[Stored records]
○ ○ ○ ○

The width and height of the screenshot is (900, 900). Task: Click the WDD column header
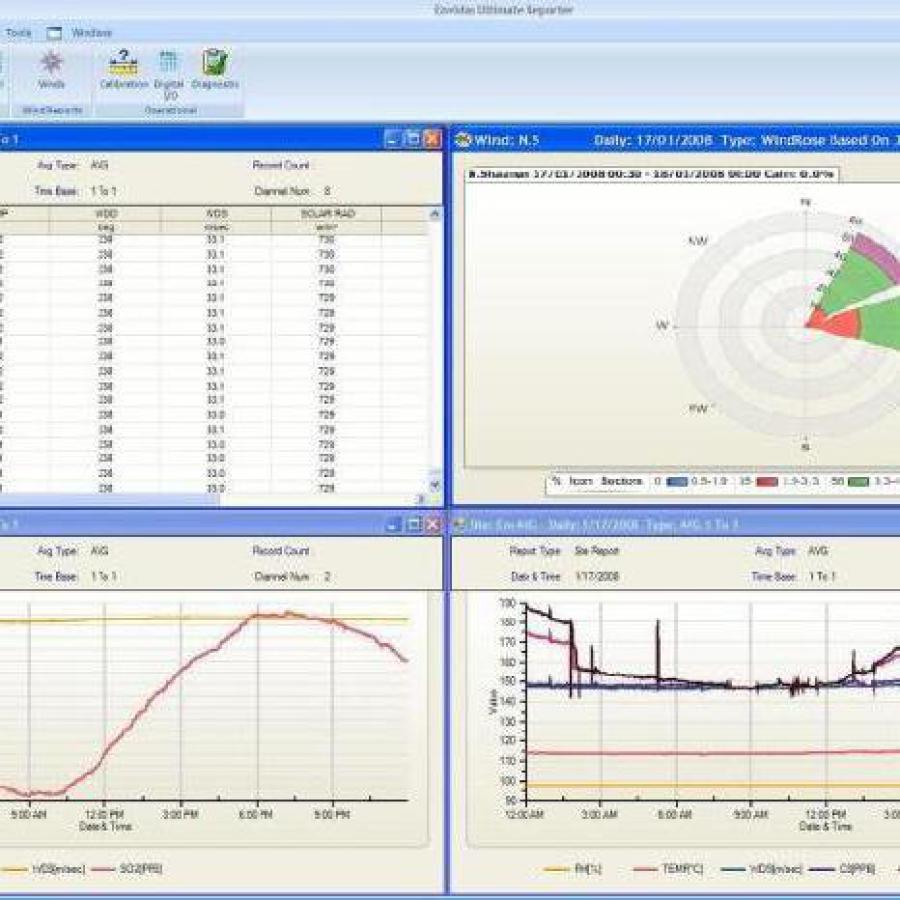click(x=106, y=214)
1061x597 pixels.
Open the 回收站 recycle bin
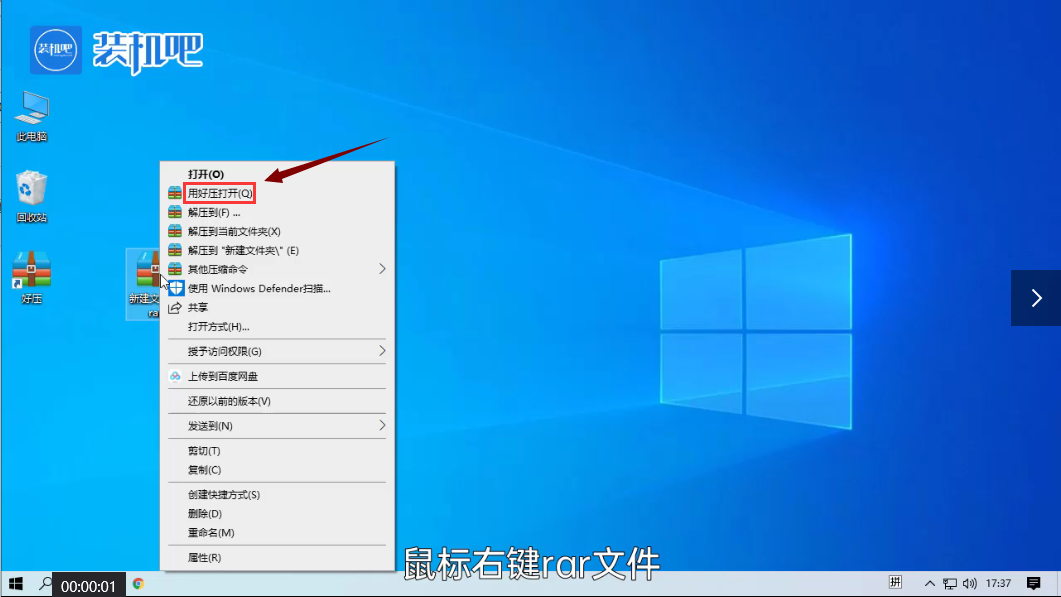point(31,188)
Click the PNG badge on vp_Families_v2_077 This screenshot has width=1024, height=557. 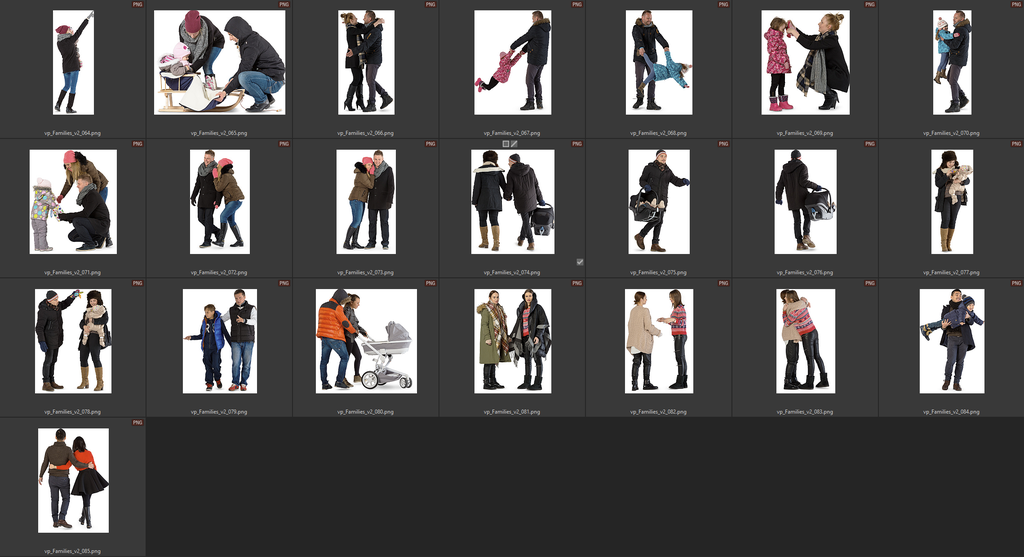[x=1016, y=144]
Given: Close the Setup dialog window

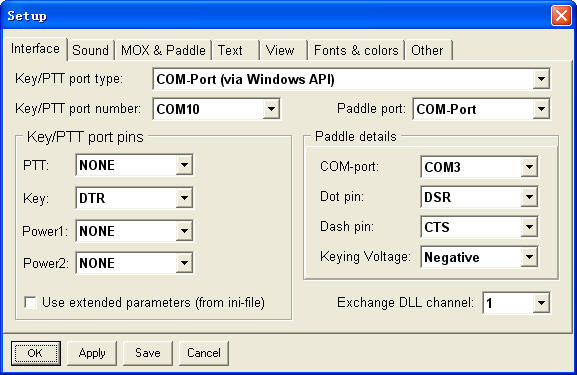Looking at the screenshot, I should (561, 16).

○ ○ ○ ○

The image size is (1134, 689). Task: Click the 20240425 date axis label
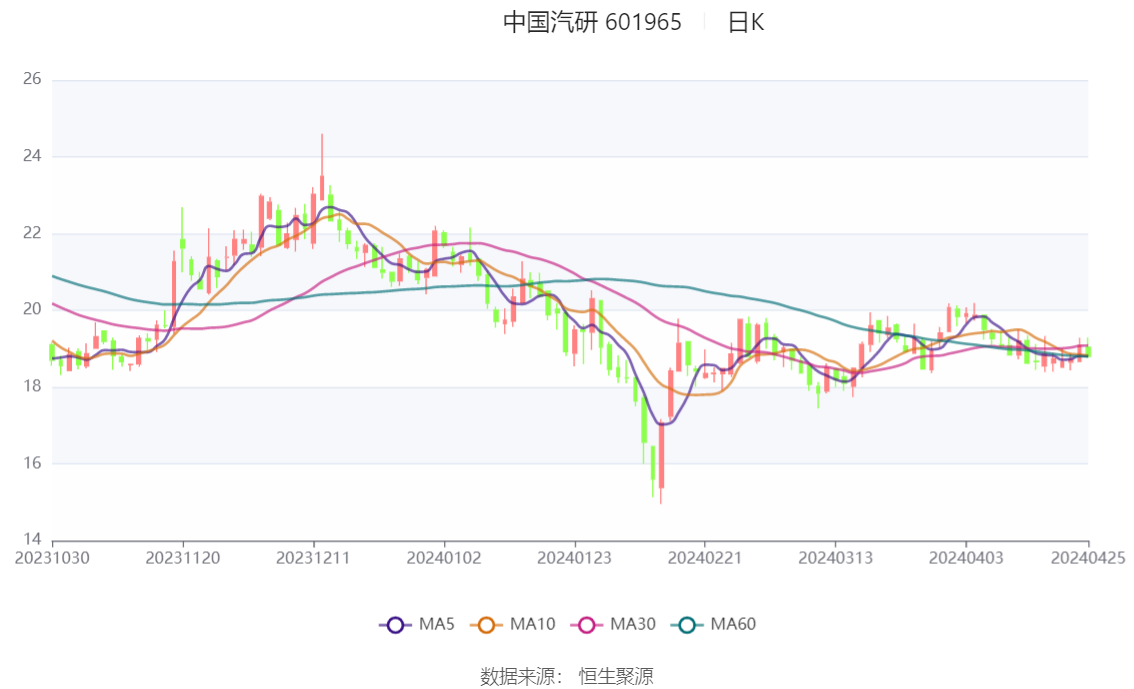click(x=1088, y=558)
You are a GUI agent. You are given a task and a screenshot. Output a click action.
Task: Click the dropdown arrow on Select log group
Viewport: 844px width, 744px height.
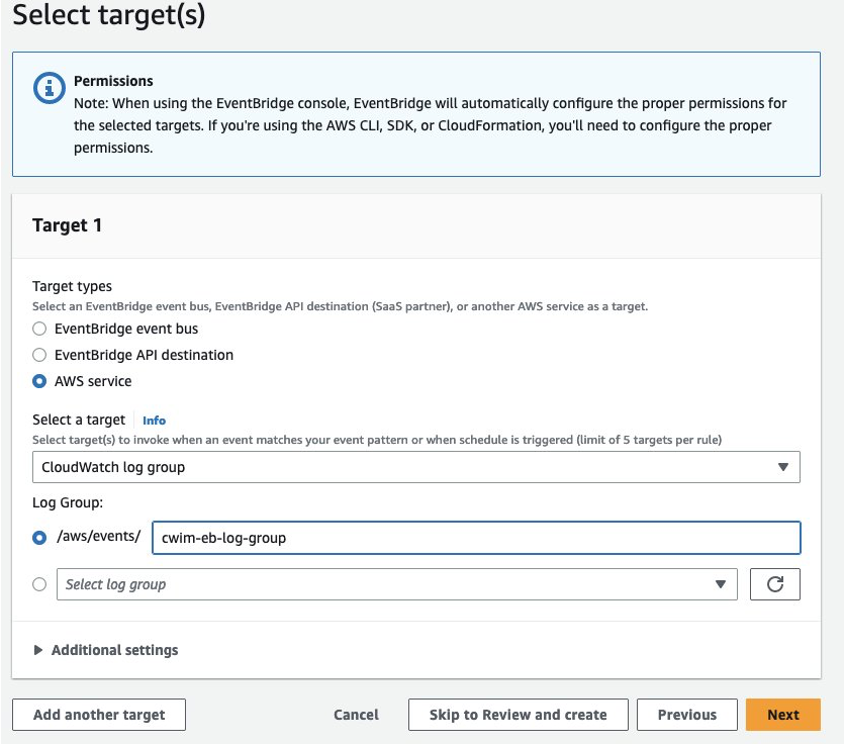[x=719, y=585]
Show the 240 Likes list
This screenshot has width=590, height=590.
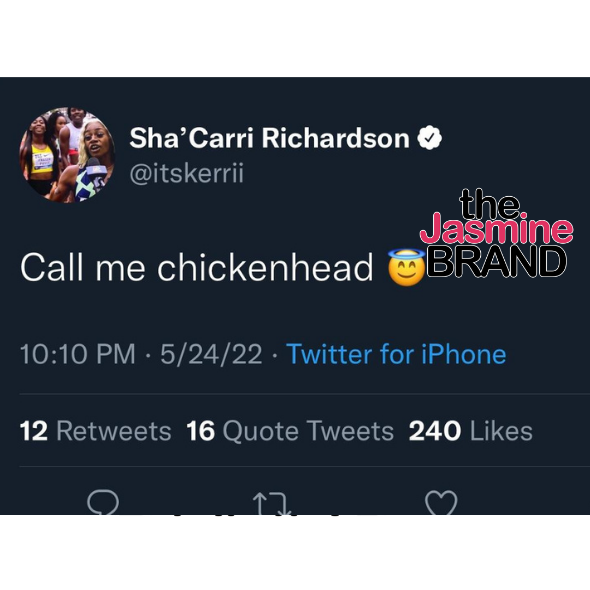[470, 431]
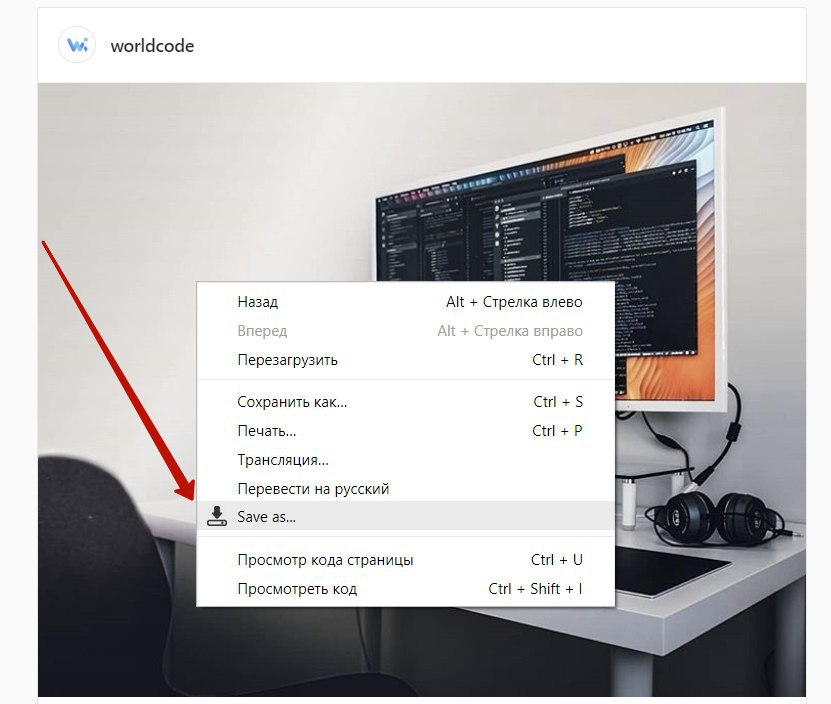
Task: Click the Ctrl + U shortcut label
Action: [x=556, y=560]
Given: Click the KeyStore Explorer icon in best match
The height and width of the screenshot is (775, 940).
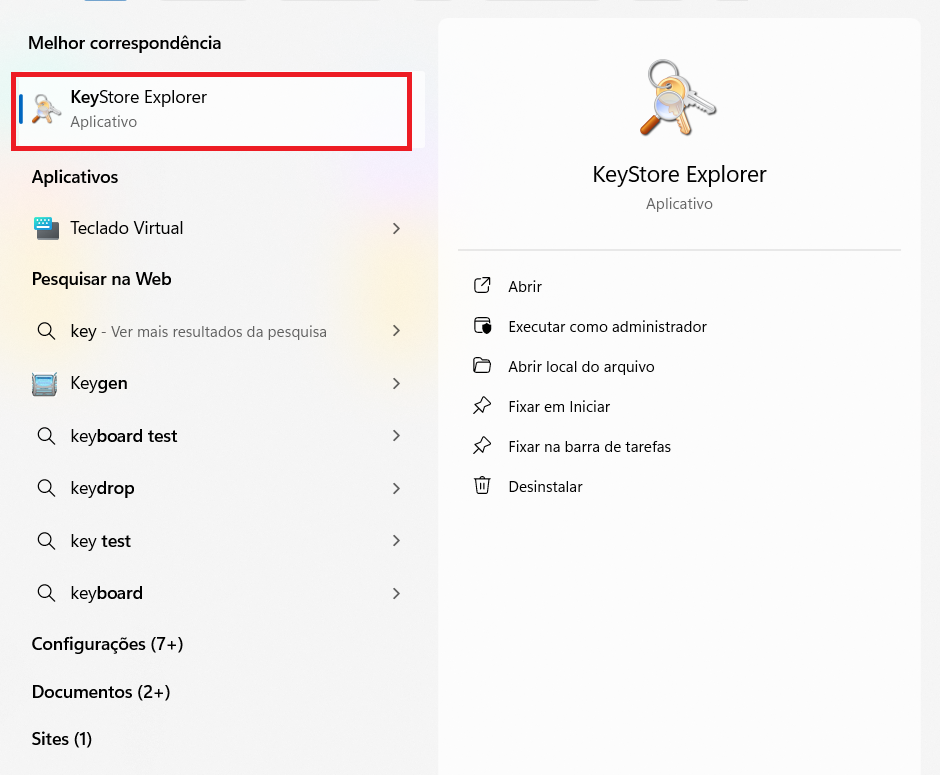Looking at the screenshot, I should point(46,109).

○ ○ ○ ○

Quote word for word only the lines above from the one containing "You are a GUI" through the one containing "Show the 240 Likes list". Pictures stay out of your copy.

• **SOLUTION TO THIS PROBLEM**:
You are a GUI agent. You are given a task and a screenshot. Output a click action.
Task: Click the dropdown arrow on Select log group
Viewport: 844px width, 744px height.
[x=719, y=585]
Show the 240 Likes list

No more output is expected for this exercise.